At first we didn’t know what was happening. Once we realized it was an earthquake, we ran back to the house as fast as we could. Everyone was outside, safe but very scared. Our immediate thought was for the people in Gramothe. Six of us hopped on three all-terrain-vehicles (ATVs) and headed down our mountain, across the riverbed, and back up the other mountain towards the village and clinic. Most of the people in the village were outside; no one was seriously hurt, and although their homes were damaged, the damage was not severe.

Willem from our group took a little girl we found injured from a falling rock to a small nearby hospital. He discovered the hospital had just one doctor and several nurses. By that time, over a hundred injured people were starting to fill the hall and spilling out onto the parking lot. He rushed back to bring us to the hospital to start helping in any way we could.

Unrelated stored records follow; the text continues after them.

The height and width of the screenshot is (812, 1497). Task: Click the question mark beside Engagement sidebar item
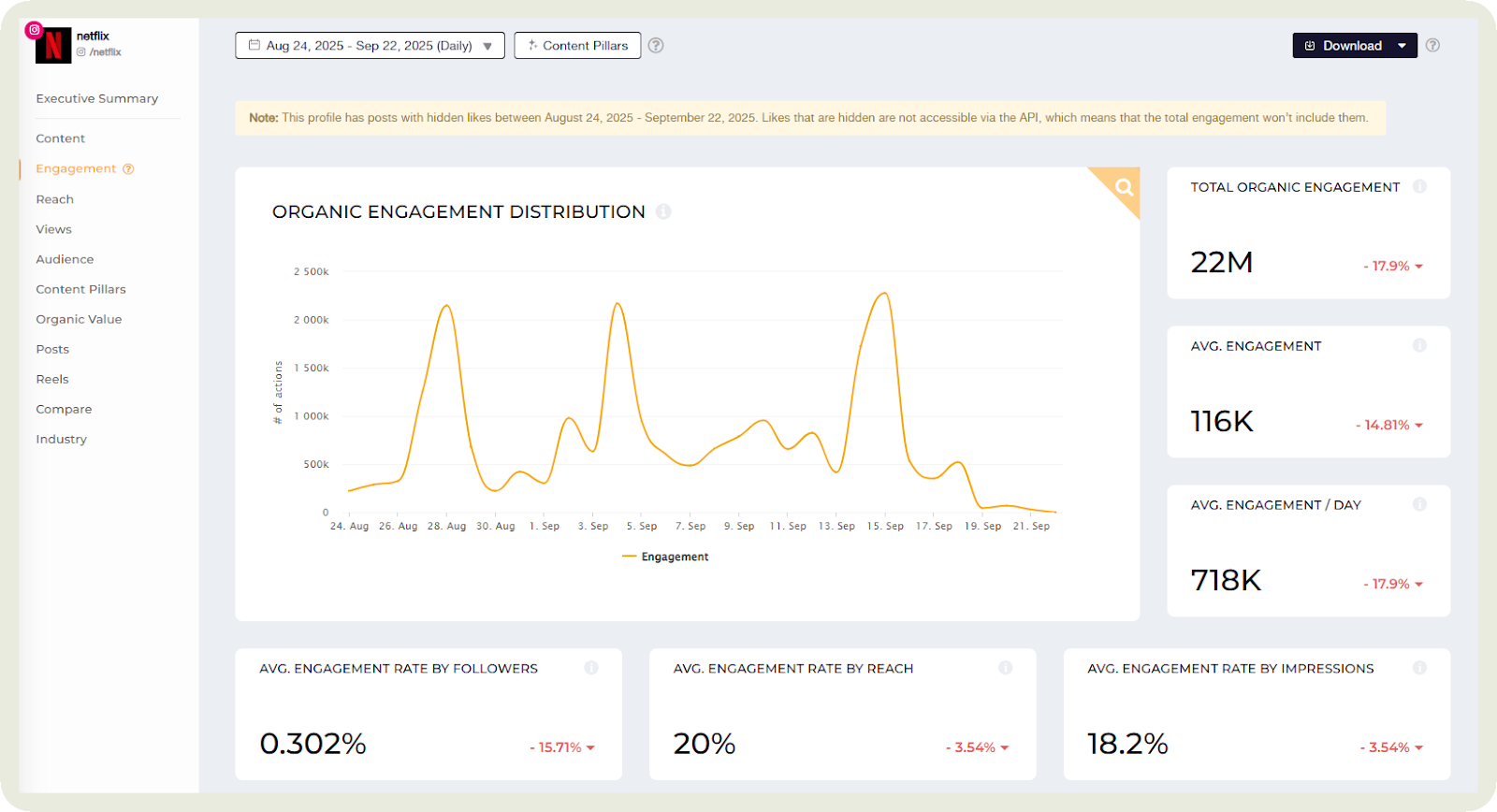128,169
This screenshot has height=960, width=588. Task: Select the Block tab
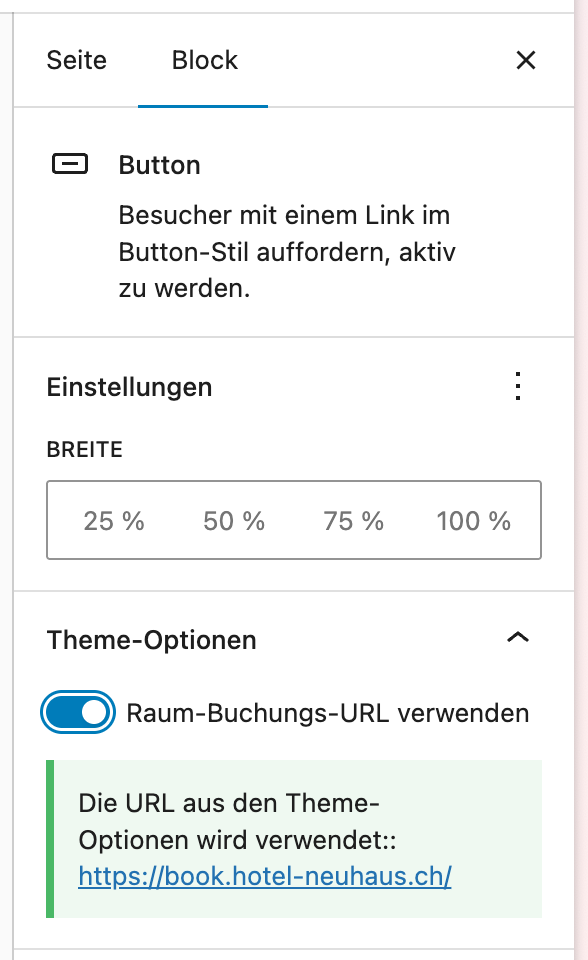pos(203,60)
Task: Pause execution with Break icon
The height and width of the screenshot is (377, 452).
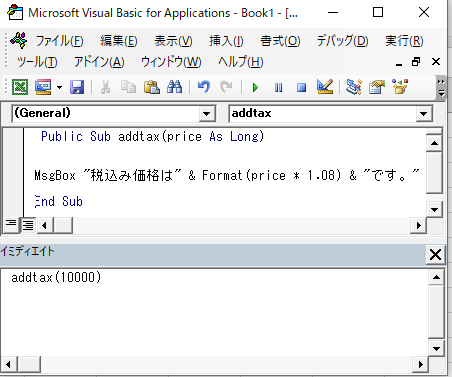Action: click(x=278, y=88)
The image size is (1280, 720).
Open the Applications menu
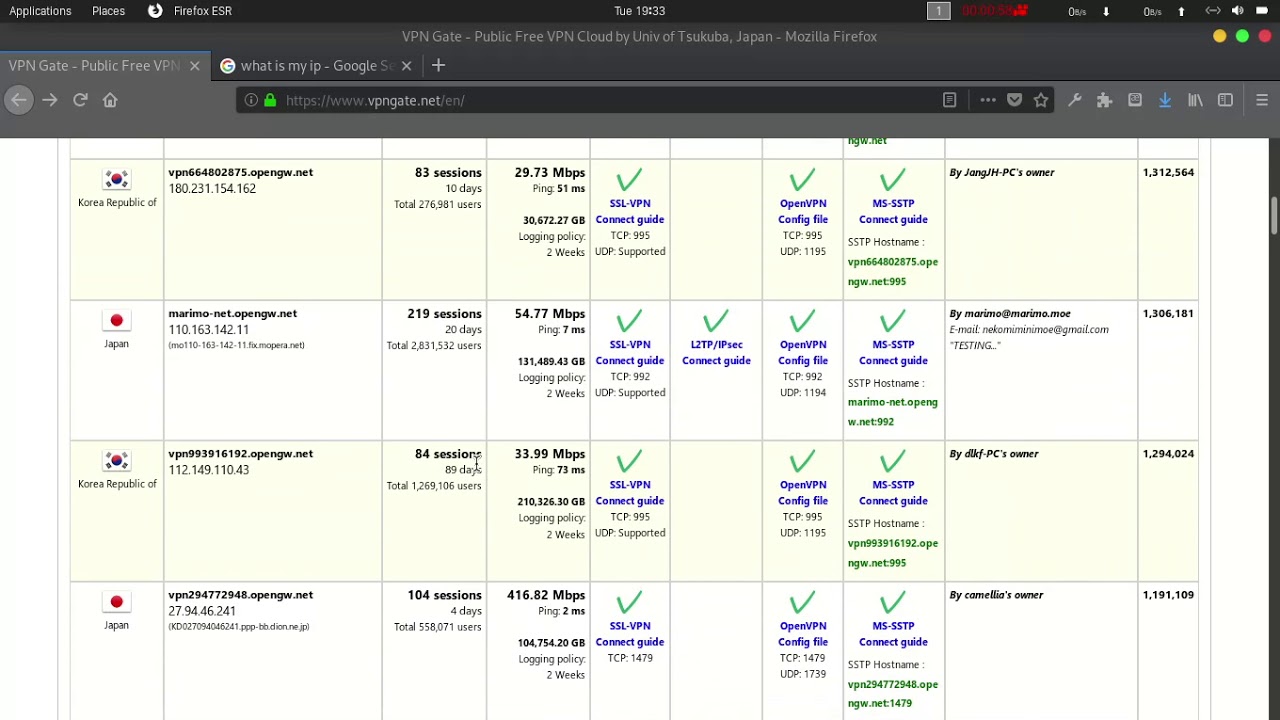point(40,11)
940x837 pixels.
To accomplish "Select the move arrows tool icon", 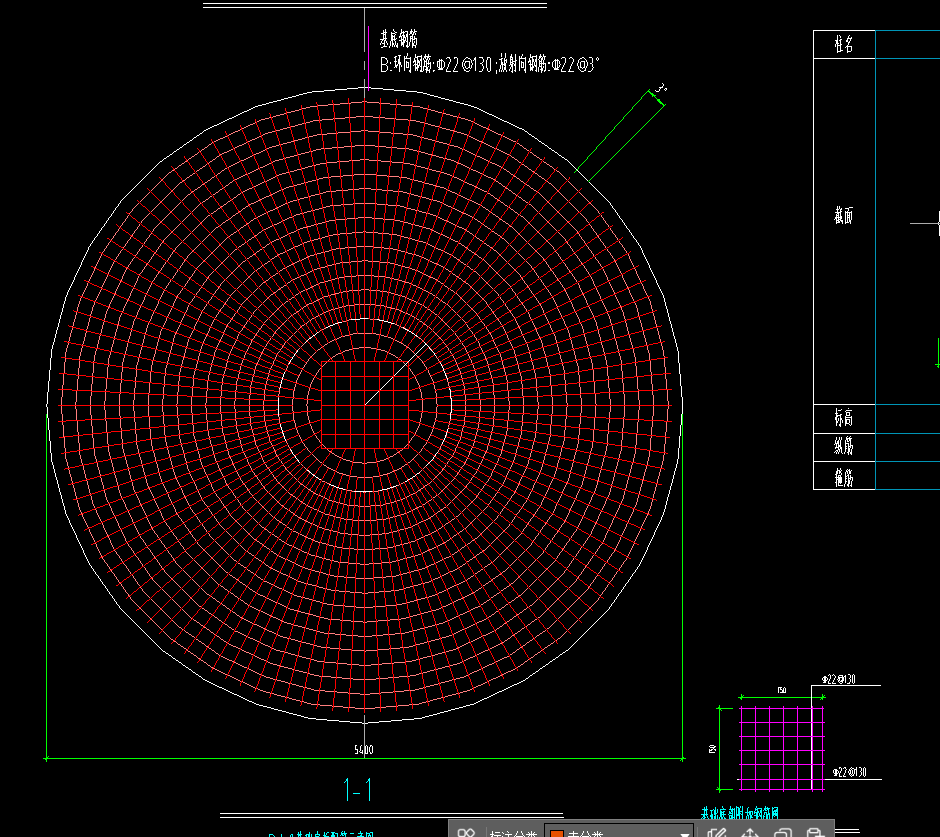I will [x=749, y=832].
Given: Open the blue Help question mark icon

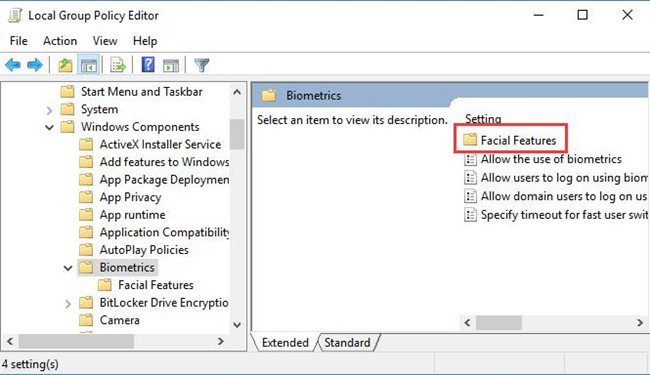Looking at the screenshot, I should tap(148, 65).
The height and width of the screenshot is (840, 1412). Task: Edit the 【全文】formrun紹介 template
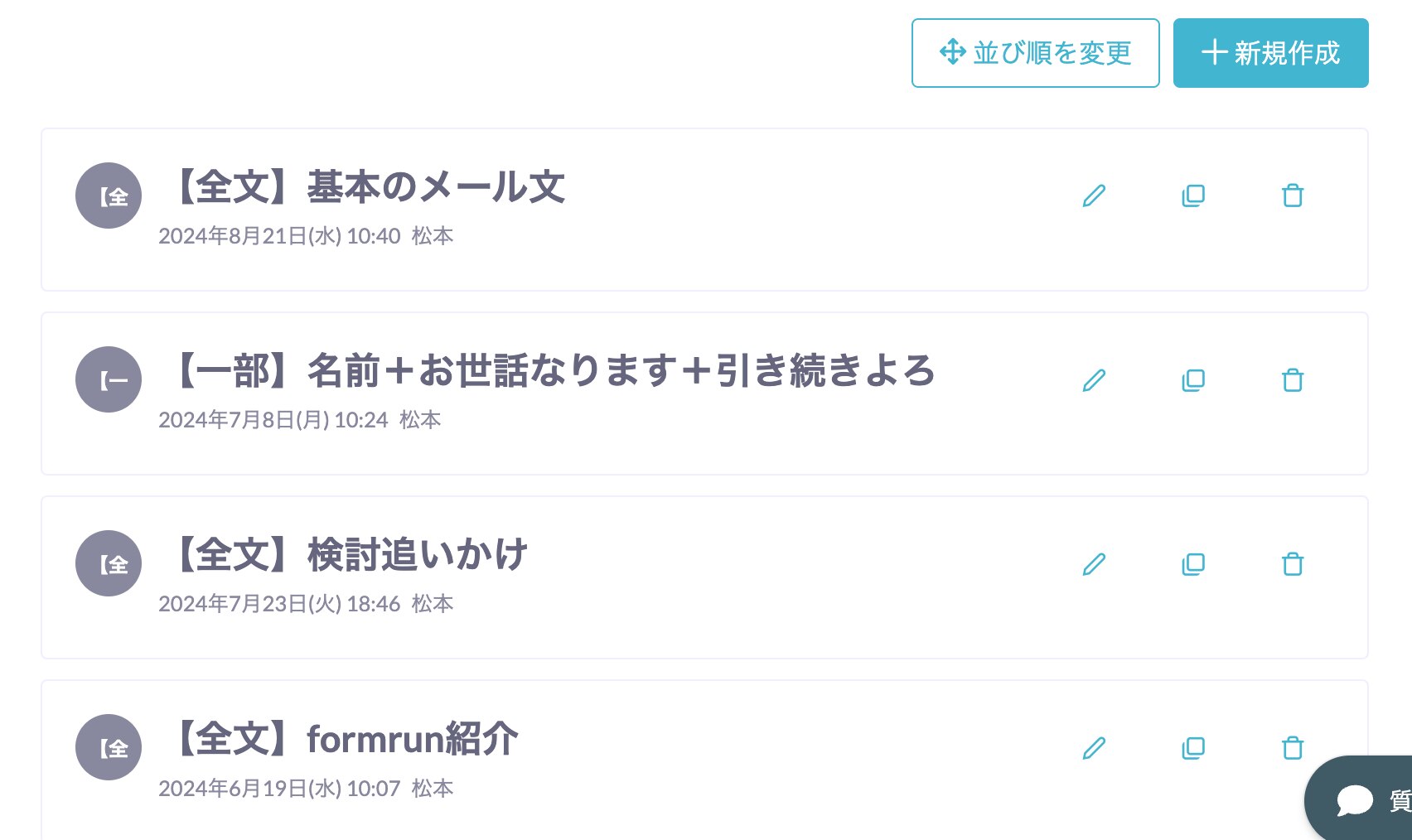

It was not until this moment that the magnitude of what had happened started to sink in. Two people took a truck up to our own little Gramothe clinic to pack whatever supplies we had left up there. The rest of us hopped on a second truck and someone suggested we start praying. We prayed most of the way to the hospital. I had a prayer card of St. Josemaría with me and through his intercession I asked God many times to give us the strength we needed to handle whatever faced us that night. At the hospital we formed a human chain to be able to get in the doors and down to a room at the far end. It was shocking to walk past so many injured people, most of whom had had some part of a building fall on them.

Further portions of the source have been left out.